6. En dernier lieu, à l’appui des moyens tirés de ce que les décisions portant interdiction de retour sur le territoire français prises à leur encontre sont entachées d’une erreur manifeste d’appréciation dès lors qu’ils n’ont fait l’objet d’aucune précédente mesure d’éloignement et ne représentent pas une menace pour l’ordre public, les appelants ne se prévalent devant la cour d’aucun élément de fait ou de droit nouveau par rapport à l’argumentation développée en première instance et ne critiquent pas utilement la réponse apportée par la magistrate désignée. Par suite, il y a lieu d‘écarter ces moyens par adoption des motifs pertinemment retenus par le premier juge.
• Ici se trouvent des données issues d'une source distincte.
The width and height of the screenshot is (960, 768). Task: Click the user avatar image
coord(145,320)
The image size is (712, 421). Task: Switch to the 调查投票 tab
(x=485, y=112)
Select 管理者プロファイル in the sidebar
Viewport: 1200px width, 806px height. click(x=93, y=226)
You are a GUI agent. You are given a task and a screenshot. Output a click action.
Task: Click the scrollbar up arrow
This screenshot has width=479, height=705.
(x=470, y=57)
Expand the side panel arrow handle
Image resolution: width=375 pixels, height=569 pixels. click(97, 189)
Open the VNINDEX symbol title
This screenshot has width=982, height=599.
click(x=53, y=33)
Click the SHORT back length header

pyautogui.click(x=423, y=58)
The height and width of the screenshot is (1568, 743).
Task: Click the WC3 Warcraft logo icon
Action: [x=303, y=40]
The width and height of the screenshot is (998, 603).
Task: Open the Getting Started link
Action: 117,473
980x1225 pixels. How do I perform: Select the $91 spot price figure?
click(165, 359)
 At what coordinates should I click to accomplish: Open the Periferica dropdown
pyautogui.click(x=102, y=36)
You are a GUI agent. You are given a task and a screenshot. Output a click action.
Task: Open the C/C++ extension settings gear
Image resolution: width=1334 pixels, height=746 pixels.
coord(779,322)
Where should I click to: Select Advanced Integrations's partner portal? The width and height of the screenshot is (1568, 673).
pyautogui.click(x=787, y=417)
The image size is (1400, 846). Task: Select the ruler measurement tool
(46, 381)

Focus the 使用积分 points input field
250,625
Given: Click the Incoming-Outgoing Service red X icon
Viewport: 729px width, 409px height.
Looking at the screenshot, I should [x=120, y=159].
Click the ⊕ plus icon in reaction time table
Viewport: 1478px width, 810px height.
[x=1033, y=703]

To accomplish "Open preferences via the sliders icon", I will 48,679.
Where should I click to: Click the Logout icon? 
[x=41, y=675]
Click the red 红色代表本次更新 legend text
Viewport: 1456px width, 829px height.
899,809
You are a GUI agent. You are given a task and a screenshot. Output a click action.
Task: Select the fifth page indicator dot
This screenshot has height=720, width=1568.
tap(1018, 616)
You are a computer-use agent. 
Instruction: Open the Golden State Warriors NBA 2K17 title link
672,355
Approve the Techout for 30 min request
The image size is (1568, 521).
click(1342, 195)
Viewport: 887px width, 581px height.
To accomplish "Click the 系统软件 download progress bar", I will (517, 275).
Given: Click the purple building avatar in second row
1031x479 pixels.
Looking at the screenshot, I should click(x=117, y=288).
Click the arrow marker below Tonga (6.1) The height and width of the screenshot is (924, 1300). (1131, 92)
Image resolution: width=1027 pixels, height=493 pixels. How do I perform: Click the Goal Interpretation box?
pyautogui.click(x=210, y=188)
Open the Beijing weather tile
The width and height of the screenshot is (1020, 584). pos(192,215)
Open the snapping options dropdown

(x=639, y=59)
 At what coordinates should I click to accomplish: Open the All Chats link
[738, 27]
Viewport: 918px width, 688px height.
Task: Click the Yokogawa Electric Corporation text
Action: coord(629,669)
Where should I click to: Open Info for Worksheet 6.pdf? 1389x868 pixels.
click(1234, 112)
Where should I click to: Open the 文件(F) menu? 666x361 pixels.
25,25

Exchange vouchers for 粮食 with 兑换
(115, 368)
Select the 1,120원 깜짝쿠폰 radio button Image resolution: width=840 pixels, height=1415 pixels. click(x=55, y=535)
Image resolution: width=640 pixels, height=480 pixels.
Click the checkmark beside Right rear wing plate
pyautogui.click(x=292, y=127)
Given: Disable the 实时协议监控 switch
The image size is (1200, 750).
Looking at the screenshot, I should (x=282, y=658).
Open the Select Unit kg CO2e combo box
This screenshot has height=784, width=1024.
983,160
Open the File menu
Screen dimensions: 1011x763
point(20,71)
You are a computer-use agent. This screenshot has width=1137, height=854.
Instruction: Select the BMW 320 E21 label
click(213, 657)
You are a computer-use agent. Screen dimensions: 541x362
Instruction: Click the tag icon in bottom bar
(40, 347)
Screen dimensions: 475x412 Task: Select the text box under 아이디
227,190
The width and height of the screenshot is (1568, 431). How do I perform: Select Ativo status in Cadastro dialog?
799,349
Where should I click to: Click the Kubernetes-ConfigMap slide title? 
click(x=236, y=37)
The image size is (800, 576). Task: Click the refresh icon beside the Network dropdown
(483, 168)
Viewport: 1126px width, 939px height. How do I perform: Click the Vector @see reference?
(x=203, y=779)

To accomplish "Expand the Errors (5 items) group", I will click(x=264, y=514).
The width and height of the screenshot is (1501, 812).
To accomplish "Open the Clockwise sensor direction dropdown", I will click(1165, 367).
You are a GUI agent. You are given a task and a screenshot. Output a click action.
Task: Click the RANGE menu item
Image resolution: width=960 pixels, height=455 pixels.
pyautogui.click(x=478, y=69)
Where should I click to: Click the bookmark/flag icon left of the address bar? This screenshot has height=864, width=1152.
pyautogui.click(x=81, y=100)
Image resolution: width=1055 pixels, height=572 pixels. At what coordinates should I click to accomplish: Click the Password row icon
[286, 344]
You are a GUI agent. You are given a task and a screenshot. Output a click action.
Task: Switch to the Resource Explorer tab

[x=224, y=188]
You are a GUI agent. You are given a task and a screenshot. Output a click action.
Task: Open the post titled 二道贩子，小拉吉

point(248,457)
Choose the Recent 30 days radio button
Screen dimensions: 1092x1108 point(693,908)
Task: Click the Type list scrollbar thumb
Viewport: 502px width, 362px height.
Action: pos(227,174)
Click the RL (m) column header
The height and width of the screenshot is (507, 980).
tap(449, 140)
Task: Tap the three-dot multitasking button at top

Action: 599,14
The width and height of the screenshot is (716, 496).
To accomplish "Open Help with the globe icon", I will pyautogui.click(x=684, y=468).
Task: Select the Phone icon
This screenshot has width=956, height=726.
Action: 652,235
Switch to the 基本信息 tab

7 Il résulte de tout ce qui précède que les requêtes d’appel sont manifestement dépourvues de fondement et doivent être rejetées selon la procédure prévue par les dispositions du dernier alinéa de l’article R. 222-1 du code de justice administrative citées au point 1, y compris les conclusions aux fins d’injonction ainsi que celles tendant à l’application des dispositions combinées des articles L. 761-1 du code de justice administrative et 37 de la loi du 10 juillet 1991.
ORDONNE :
Article 1er : Les requêtes de M. D… et Mme F… épouse E… sont rejetées.
Article 2 : La présente ordonnance sera notifiée à M. C… D… et Mme A… F… épouse E….
Une copie sera adressée pour information au préfet de la Gironde.
Fait à Bordeaux, le 7 septembre 2023.
Karine Butéri
La République mande et ordonne au ministre de l’intérieur et des outre-mer, en ce qui le concerne, et à tous commissaires de justice à ce requis, en ce qui concerne les voies de droit commun contre les parties privées, de pourvoir à l’exécution de la présente ordonnance.